À l’invitation du Musée Guimet, l’artiste sud-coréenne Seulgi Lee propose une installation inédite intitulée « Dal Dari, La Lune et les Jambes », conçue spécialement pour le bâtiment de la place d’Iéna.
Le projet se déploie en deux volets complémentaires, à la fois à l’extérieur et à l’intérieur du musée. Sur la façade, une sculpture monumentale composée de formes semi-circulaires transforme l’architecture du lieu.
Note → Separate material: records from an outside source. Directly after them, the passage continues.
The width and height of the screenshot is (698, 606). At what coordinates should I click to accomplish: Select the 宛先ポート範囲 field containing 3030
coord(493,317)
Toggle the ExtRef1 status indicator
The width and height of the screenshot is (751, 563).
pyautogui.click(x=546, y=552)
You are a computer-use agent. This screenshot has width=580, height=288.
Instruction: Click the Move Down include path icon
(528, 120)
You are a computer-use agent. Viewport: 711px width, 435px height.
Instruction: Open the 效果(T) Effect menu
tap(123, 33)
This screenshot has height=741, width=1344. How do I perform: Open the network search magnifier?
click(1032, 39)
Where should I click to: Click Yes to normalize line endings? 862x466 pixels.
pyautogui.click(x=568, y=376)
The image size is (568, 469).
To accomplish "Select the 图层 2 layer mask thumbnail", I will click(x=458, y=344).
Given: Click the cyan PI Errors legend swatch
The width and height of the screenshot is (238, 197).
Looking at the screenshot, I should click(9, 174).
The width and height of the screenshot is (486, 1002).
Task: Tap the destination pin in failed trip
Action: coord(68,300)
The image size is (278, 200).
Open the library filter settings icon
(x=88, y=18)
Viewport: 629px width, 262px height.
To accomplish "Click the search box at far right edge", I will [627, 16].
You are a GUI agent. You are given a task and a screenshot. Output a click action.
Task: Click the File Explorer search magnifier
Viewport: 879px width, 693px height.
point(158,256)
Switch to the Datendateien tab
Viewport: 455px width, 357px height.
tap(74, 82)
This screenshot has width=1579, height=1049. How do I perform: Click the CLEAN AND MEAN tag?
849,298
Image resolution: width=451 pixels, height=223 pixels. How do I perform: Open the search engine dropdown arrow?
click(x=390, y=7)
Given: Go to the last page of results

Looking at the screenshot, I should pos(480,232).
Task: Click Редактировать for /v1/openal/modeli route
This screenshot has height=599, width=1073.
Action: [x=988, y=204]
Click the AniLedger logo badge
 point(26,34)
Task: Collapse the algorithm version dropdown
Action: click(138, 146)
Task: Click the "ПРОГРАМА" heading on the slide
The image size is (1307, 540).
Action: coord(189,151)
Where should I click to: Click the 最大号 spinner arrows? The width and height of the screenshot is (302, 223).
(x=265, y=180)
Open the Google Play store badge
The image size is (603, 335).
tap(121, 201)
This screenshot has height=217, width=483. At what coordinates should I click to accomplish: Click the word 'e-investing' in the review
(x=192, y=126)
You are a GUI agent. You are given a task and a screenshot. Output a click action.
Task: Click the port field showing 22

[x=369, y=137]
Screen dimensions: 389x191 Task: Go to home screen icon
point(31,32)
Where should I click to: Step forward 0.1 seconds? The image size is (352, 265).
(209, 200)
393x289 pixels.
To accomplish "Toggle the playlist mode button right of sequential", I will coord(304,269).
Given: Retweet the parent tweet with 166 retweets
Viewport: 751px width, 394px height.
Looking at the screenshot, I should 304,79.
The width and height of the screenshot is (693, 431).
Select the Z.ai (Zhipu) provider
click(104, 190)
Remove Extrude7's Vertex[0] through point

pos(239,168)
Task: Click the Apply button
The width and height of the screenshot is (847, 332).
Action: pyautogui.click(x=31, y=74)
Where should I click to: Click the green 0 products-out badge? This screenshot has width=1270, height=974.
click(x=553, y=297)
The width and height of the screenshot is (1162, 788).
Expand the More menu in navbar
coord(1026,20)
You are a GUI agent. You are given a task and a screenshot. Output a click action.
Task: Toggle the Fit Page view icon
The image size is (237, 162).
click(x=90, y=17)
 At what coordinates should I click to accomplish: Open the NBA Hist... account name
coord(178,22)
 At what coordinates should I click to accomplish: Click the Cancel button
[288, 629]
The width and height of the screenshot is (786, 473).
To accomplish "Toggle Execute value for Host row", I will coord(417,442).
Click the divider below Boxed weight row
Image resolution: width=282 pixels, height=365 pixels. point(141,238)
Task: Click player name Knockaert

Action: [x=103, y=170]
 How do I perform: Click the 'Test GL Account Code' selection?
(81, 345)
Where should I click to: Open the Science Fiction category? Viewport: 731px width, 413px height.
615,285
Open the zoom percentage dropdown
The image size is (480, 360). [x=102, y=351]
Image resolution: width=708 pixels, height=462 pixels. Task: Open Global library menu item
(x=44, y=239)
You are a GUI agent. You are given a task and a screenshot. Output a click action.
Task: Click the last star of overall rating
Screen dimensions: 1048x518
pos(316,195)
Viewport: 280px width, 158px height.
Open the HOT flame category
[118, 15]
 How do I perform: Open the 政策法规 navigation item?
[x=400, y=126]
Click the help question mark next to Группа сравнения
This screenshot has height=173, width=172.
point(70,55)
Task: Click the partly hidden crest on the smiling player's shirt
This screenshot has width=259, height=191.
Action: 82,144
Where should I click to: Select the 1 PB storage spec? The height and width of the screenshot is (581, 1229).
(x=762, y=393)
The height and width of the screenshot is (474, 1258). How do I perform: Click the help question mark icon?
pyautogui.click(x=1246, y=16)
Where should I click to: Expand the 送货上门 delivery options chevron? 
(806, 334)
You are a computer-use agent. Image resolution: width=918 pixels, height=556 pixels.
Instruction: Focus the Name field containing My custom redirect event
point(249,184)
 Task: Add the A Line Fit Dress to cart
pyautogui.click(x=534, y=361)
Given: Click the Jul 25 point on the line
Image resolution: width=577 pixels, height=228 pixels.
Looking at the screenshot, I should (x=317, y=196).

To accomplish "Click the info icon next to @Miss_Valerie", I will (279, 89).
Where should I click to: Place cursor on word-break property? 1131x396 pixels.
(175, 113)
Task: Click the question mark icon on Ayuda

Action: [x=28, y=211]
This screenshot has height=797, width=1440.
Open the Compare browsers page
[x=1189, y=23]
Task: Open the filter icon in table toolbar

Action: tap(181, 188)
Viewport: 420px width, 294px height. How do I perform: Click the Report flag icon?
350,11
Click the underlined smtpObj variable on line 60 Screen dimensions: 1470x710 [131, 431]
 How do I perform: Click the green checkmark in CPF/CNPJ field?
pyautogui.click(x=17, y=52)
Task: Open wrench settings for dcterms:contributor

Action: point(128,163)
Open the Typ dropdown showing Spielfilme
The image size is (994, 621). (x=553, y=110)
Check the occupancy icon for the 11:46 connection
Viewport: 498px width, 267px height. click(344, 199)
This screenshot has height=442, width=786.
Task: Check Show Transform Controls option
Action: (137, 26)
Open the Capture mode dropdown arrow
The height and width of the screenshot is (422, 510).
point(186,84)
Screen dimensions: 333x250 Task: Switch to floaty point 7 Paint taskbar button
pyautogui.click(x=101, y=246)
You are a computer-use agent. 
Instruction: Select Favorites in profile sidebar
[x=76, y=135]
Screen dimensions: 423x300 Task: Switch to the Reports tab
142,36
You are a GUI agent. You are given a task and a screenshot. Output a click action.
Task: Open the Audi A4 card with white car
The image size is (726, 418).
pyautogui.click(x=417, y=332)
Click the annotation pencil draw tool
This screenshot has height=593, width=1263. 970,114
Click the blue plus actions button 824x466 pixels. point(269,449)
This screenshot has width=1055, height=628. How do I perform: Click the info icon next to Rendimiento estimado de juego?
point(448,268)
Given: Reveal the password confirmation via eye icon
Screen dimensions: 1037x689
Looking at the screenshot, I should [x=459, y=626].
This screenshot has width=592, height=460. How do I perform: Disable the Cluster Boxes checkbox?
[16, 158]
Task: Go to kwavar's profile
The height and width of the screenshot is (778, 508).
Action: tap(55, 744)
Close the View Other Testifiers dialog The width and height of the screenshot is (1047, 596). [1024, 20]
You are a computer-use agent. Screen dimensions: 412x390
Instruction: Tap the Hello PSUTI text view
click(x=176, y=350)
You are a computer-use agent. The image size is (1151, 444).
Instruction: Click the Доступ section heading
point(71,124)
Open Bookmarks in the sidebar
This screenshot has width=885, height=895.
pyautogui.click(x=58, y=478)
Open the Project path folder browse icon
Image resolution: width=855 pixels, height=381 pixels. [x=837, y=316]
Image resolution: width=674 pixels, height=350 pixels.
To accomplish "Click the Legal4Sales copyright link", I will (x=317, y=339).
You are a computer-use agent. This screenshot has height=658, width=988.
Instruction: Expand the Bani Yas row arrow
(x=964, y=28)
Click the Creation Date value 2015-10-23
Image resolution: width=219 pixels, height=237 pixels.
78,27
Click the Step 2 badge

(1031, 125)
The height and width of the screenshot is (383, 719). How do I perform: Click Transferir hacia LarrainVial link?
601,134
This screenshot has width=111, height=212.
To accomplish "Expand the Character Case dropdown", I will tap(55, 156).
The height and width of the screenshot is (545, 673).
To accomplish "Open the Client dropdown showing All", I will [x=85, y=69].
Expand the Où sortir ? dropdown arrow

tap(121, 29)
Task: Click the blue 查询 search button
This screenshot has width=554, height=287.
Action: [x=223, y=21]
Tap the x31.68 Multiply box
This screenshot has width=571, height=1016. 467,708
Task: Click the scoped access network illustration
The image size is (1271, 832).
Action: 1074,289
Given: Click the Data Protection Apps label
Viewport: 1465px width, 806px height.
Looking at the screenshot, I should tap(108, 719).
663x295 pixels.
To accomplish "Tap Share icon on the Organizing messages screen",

Réalisée en collaboration avec l’architecte Jean-Benoît Vétillard, cette installation s’inspire des structures traditionnelles coréennes appelées moonsal, des claustras en bois utilisés pour structurer l’espace.
L’œuvre joue avec la perception : seuls certains côtés des tasseaux sont colorés, créant un effet visuel évolutif qui change selon le point de vue du visiteur. Cette dimension dynamique donne à la structure une impression de mouvement et de légèreté.
À l’intérieur, dans la rotonde du 4e étage, une fresque murale prolonge cette expérience. Réalisée avec des peintres spécialisés dans le dancheong — un art traditionnel coréen inscrit au patrimoine immatériel —, elle déploie un réseau de motifs géométriques et figuratifs aux couleurs symboliques.
Ces couleurs, issues du système obangsaek, renvoient aux cinq éléments fondamentaux (bois, feu, terre, métal, eau) et traduisent une vision du monde où architecture, nature et spiritualité sont étroitement liées.
Le titre de l’œuvre, « Dal Dari », s’inspire d’une croyance populaire coréenne selon laquelle franchir un pont sous la première pleine lune de l’année apporte force et vitalité. Cette référence poétique relie l’installation à une dimension symbolique et culturelle profonde.
À travers cette création, Seulgi Lee propose un dialogue entre art contemporain, architecture et traditions coréennes, invitant le visiteur à une expérience à la fois visuelle, sensorielle et symbolique.